Le terme de houe est parfois employé pour désigner des outils mécaniques de travail du sol, principalement la houe rotative (rotovator).
Description
[modifier | modifier le code]Une houe est un outil agricole, horticole et de jardinage utilisé pour le travail du sol superficiellement ou à moyenne profondeur. Elle est indispensable pour effectuer de nombreux travaux, notamment pour remuer et émietter la terre après bêchage, désherber, butter les pommes de terre, et creuser le sol pour les plantations.

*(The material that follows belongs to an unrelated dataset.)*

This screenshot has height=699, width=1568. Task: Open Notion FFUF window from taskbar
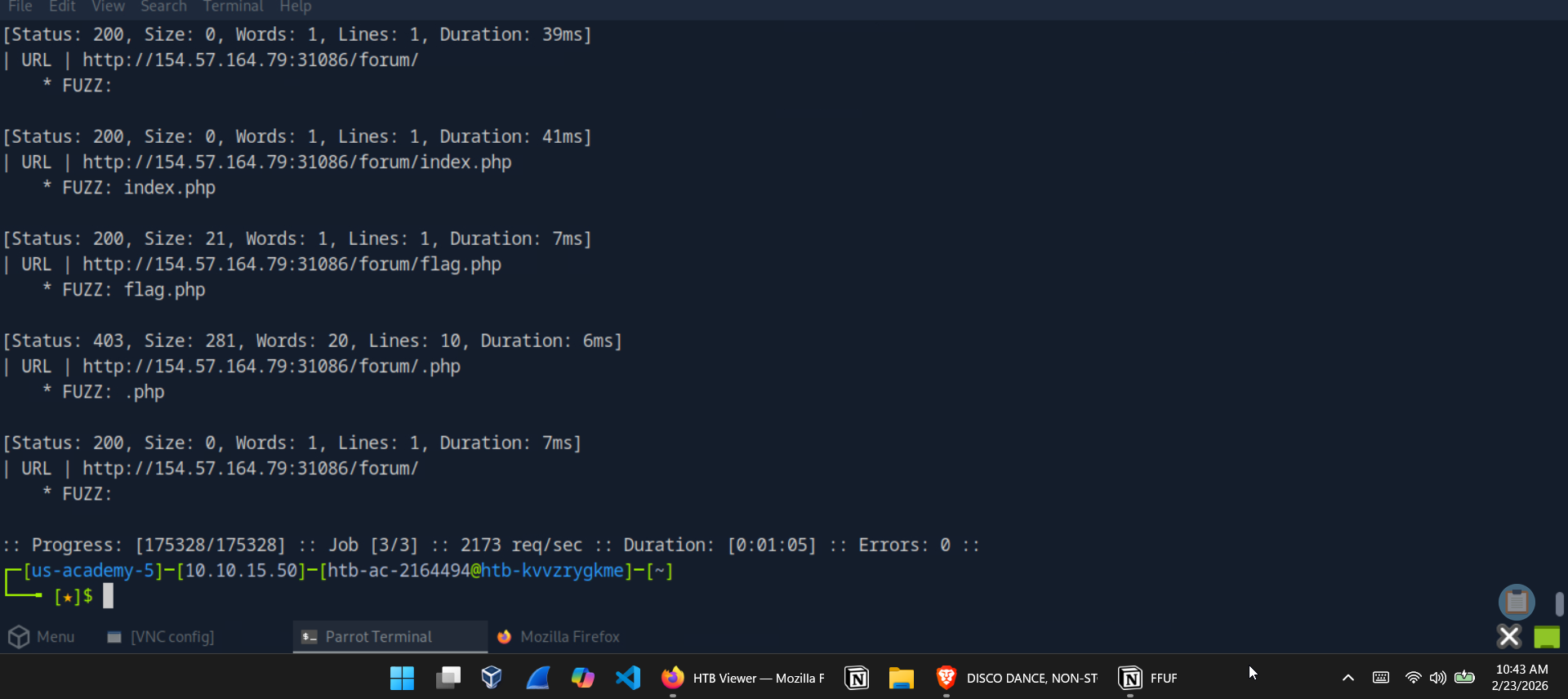tap(1148, 678)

De nos jours, la houe est constituée d'un manche en bois (souvent de frêne) de 1 m à 1,20 m ou plus, à l'extrémité duquel est fixé l'outil proprement dit. Celui-ci généralement d'une seule pièce forgée comprend la douille d'emmanchement et une partie tranchante appelée « fer »[1] ou soc (une lame quadrangulaire plate et coupante assurant une percussion lancée) en acier au carbone forgé, oblique ou perpendiculaire au manche, ce qui la distingue de la bêche dont la lame se trouve dans le même plan et qui est enfoncée dans le sol par pression du pied (outil à percussion posée). La longueur du manche doit être adaptée à la taille de l'utilisateur afin d'éviter les fatigues articulaires du dos notamment lors d'utilisations prolongées. La bonne longueur se situe entre le sol et le coude replié dans la position debout. Contrairement aux besoins courants, le commerce généraliste ne propose que des longueurs de 1,20 m maximum. Les socs de houes les plus larges demandent davantage d'efforts mais leur rendement sera meilleur dans un terrain léger que dans les terres compactes.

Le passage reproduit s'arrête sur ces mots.